Ahora, supongamos que tenés 1 millón de dólares en efectivo, ¿los guardarías en el locker de tu gimnasio con un simple candado de 3 dígitos o preferirías la caja de seguridad de un banco con sensores y paredes de concreto reforzadas con acero? La respuesta es obvia, y esto es por todas las medidas de seguridad que nos garantizan su resguardo.
Llevando este mismo concepto de seguridad al mundo de los datos en la nube, podríamos preguntarnos ¿qué tan segura es mi clave de Facebook? Para algunos la información (objetos de valor en este caso), que allí se encuentra, es irrelevante y de poco valor por lo que tienen una clave muy simple como “contraseña123”. Por otro lado, para otros usuarios pueden ser trascendentales los datos que allí se encuentran y ahí es donde entra la tarea de los ingenieros de lograr que una contraseña sumada a otros métodos de seguridad evolucione en la suficiente complejidad para que le resulte tediosa la tarea a un intruso y desista de atacar (principalmente va a desistir porque le va a costar más trabajo hacerlo, que el valor que encontrará allí dentro).
Yendo a un caso concreto, cuando nos vamos a registrar en un sitio y este nos ”tortura” para que nuestra contraseña tenga letras mayúsculas, con minúsculas, símbolos y números, no es sólo un capricho de quien lo diseñó, sino que tiene por objetivo poner obstáculos en la tarea del intruso para descifrar la contraseña.
La siguiente tabla nos muestra cuanto tiempo llevaría a un intruso descubrir nuestra contraseña dados los números de caracteres y la combinación de los mismos:
Aquí tenés un sitio para hacer la prueba con tus propias contraseñas: https://howsecureismypassword.net/
Visto esto y después de haber cambiado todas las contraseñas triviales que tenías… ¡sigamos!

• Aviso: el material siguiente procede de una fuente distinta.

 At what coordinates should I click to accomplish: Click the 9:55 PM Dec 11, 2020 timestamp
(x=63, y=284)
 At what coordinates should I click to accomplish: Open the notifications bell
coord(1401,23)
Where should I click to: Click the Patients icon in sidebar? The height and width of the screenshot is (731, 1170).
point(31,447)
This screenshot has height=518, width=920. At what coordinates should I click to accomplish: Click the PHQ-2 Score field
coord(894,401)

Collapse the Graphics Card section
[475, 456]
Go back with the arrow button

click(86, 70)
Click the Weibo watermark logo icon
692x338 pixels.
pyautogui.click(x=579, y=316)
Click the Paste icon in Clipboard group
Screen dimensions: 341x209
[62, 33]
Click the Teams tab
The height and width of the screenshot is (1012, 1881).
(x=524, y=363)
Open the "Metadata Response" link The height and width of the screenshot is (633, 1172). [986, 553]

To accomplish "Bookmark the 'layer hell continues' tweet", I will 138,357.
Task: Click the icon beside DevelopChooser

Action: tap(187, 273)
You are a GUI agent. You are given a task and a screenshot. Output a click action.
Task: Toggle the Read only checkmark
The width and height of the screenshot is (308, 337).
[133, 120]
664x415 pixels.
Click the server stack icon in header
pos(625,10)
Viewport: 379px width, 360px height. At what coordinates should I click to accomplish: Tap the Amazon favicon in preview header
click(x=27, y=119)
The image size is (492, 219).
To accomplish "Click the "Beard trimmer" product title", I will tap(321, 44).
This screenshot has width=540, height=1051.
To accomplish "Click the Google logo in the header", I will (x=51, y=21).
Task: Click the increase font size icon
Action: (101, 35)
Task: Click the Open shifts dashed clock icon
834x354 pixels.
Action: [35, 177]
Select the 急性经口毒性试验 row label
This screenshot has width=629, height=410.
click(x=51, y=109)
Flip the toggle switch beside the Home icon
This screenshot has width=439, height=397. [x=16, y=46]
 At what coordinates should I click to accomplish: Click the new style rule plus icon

Entonces, ¿por qué no ponemos una gran cantidad de controles de acceso y nos aseguramos de que nadie pueda vulnerarlos? Bueno, la razón es simple: como todo en la vida, las cosas necesitan un balance. Por ejemplo, si volvemos al caso de Facebook, imaginemos que en lugar de pedirte tan solo la dirección de email y contraseña para acceder a tu cuenta, también te pidiese la fecha de nacimiento, el nombre de tu perro, el nombre de tu bisabuela paterna y tu grupo sanguíneo. Claro está que cuantos más controles de acceso mayor será la seguridad, aunque probablemente a la quinta vez que Facebook te requiera todos esos datos en tu login, ¡querés romper todo! ¿Por qué? Porque tiene que existir una relación entre la seguridad del bien que queremos resguardar, la frecuencia con la que accederemos y la cantidad de controles de acceso que crearemos para acceder a ese bien. Éste es el punto donde tenemos que poner a funcionar nuestra materia gris para asegurar la mayor confidencialidad de bien con la menor cantidad de controles de acceso posibles.
Conclusión
La seguridad es un concepto relevante en muchos aspectos de la vida, sin importar el valor relativo de nuestro bien, y en el mundo del software nosotros como ingenieros tenemos que equilibrar la cantidad de controles de acceso con la frecuencia con la que el usuario accede a su información, esto para evitar que sea demasiado molesto cada acceso si es que la frecuencia es muy alta, lo óptimo sería menos controles pero más seguros. Es primordial ubicarse a la vanguardia, ya que las tecnologías y los métodos utilizados para proteger los bienes, (sean físicos o datos en la nube), cambian constantemente, debido a que en forma paralela se agudizan las herramientas tecnológicas de los intrusos.